Sunday, 23 June 2013

Local Improvement

Examining the geometric interpretation of integer programming reveals that a problem’s constraints form a polytope. Optimum solutions for the relaxation of the problem to linear programming can be found on the convex hull of this polytope. But unfortunately, optimum integer solutions are often found inside the polytope rather than on the convex hull. This is why linear programming does not solve integer programming problems.
Consider the two dimensional optimization problem shown in figure 1. The feasible solution space is the darker area and we wish to maximize the sum of the two variables. Integer solutions to the problem occur at the intersections of the grid edges.

Figure 1 - Local Search Path Through Neighborhoods
Suppose that we were able somehow to find a feasible solution, perhaps through the use of a greedy method. Suppose that the solution indicated by the dot labeled a in figure 1 is such a solution. Let us search the area directly around this solution (which we call the neighborhood of the solution) to see if there is a better solution which is not too different than the one we have. If we find a better solution, then we continue the search for better solutions. This process is illustrated in figure 1. The dots are feasible solutions and the large circles are neighborhoods.

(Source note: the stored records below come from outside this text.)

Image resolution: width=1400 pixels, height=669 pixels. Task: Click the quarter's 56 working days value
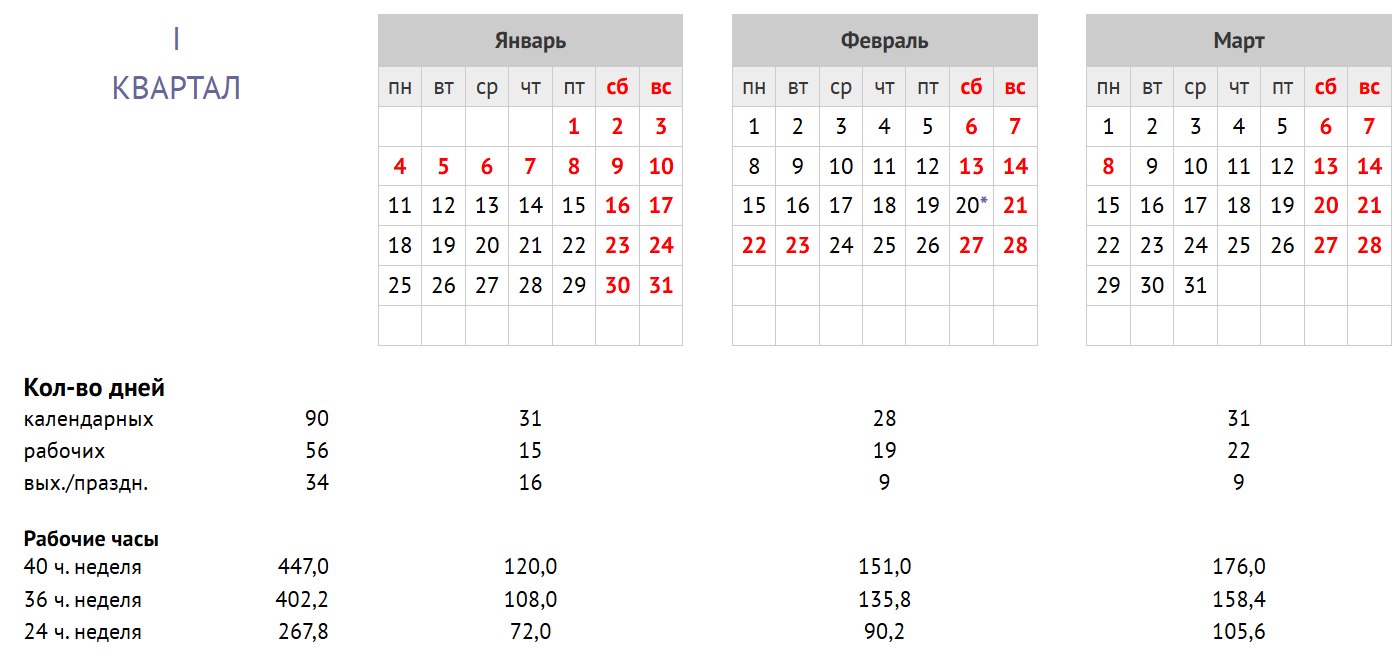pos(316,451)
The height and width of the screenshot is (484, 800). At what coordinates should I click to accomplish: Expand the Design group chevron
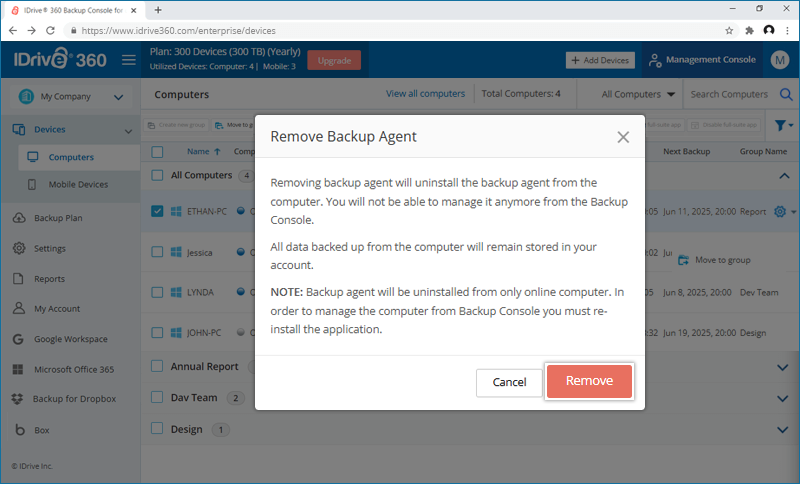point(782,430)
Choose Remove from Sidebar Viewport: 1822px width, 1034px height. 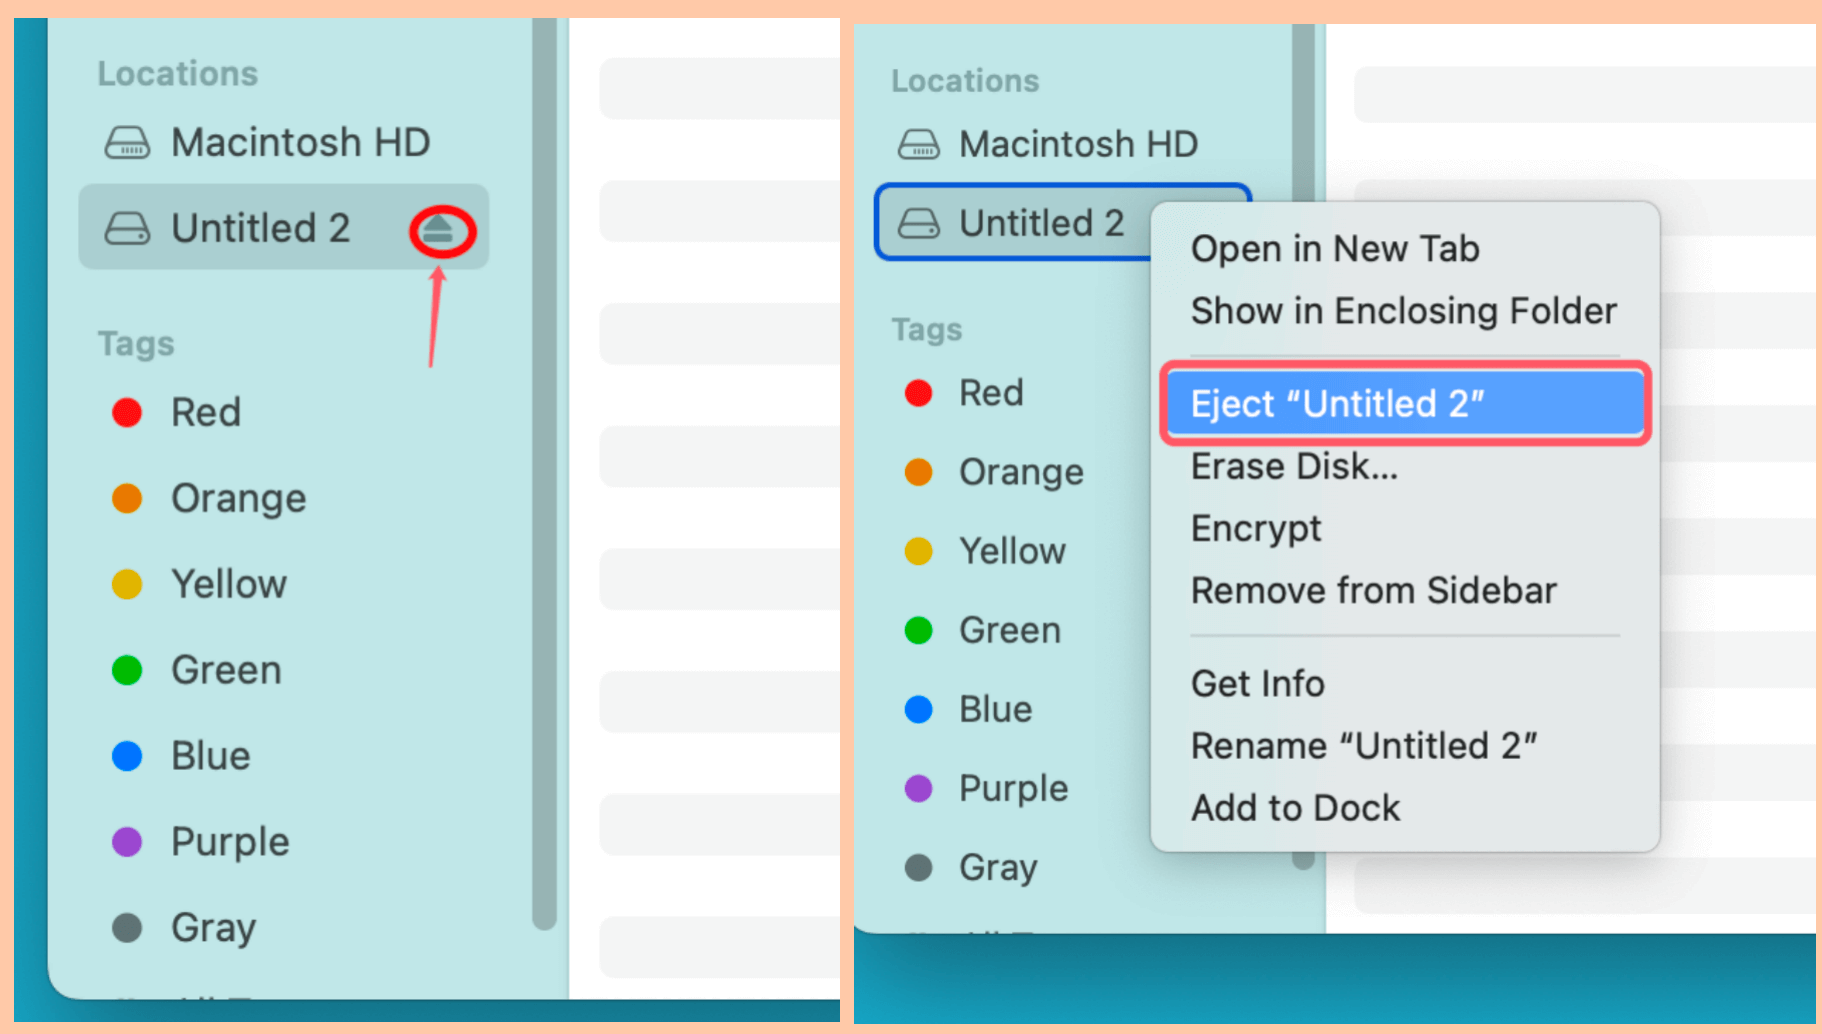(1374, 590)

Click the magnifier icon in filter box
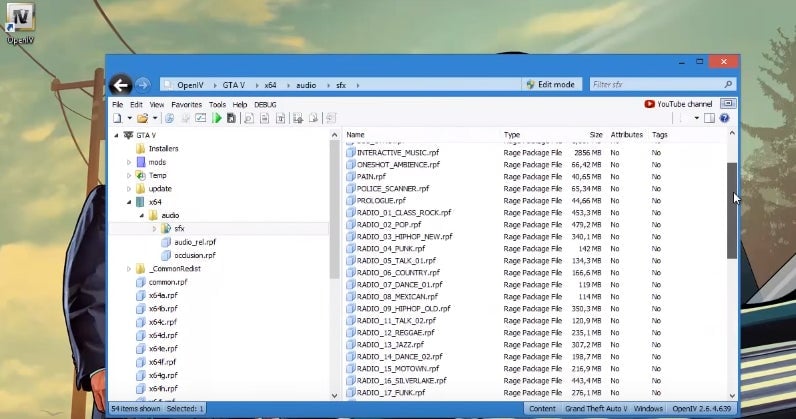pyautogui.click(x=728, y=85)
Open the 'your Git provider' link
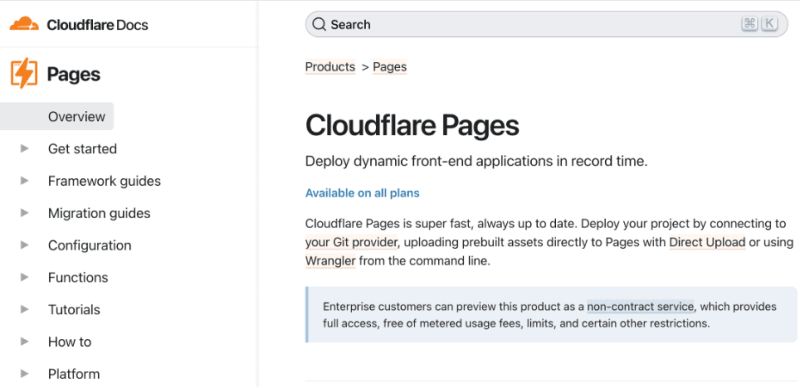 [351, 242]
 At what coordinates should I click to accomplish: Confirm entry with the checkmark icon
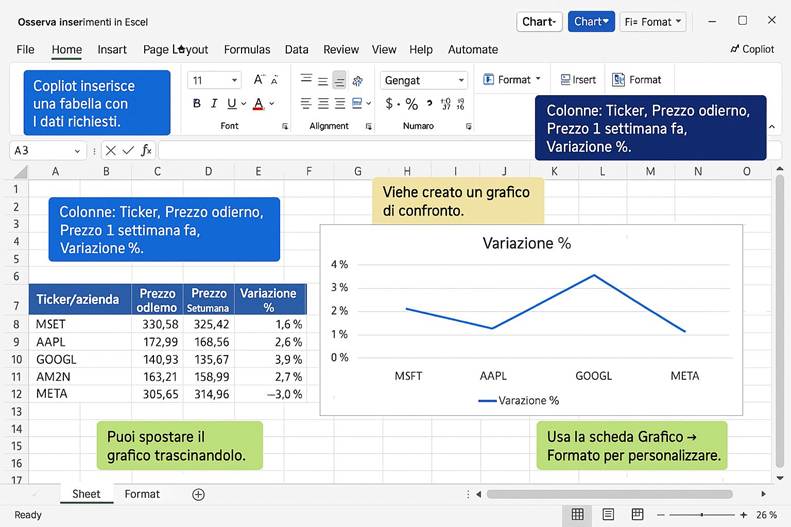[x=127, y=150]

As we find better and better solutions, we progress upwards and to the right on the path:
a ® b ® c ® d ® e,
until an optimal solution (in this case found at point e) is encountered.

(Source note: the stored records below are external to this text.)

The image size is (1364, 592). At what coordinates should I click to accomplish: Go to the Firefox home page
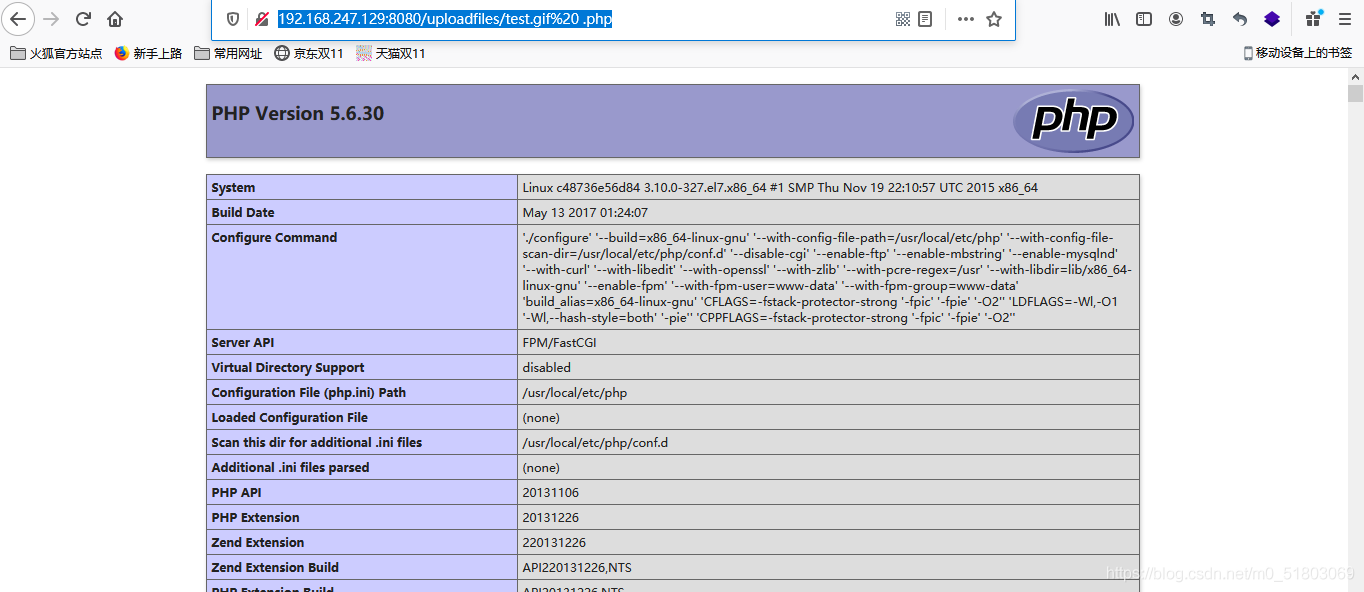(x=115, y=19)
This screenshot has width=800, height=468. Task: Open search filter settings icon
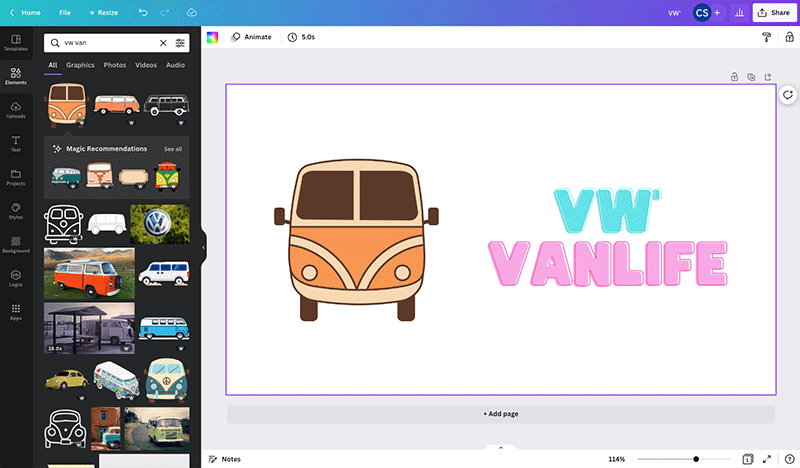click(180, 43)
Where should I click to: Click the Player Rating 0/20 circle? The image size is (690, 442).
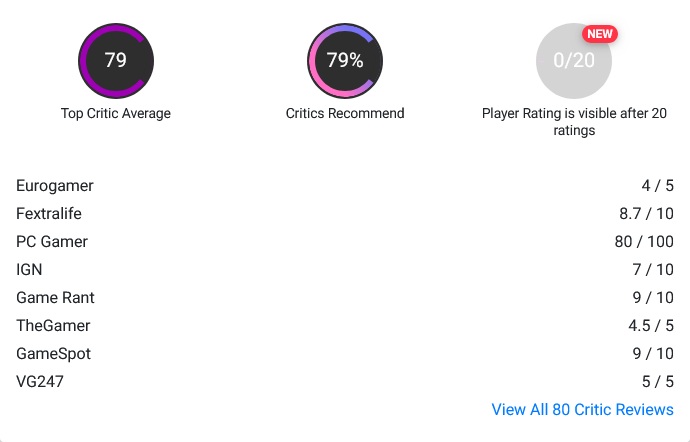(574, 62)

This method is entitled local search and calls for searching a small area around a solution and adopting a better solution if found. The process halts when no better solutions occur. This algorithm is illustrated in figure 2.
Figure 2 - A Basic Local Search Algorithm
We shall begin with Closed City Tours as out first example. If t is a tour of n cities, then a 1-change neighborhood is defined as:
N1c(t) = {s | s = t with one city’s position changed}
After forming the neighborhood, it is searched for a better tour. In figure 3, a city is moved in going from (a) to (b), resulting in a better tour.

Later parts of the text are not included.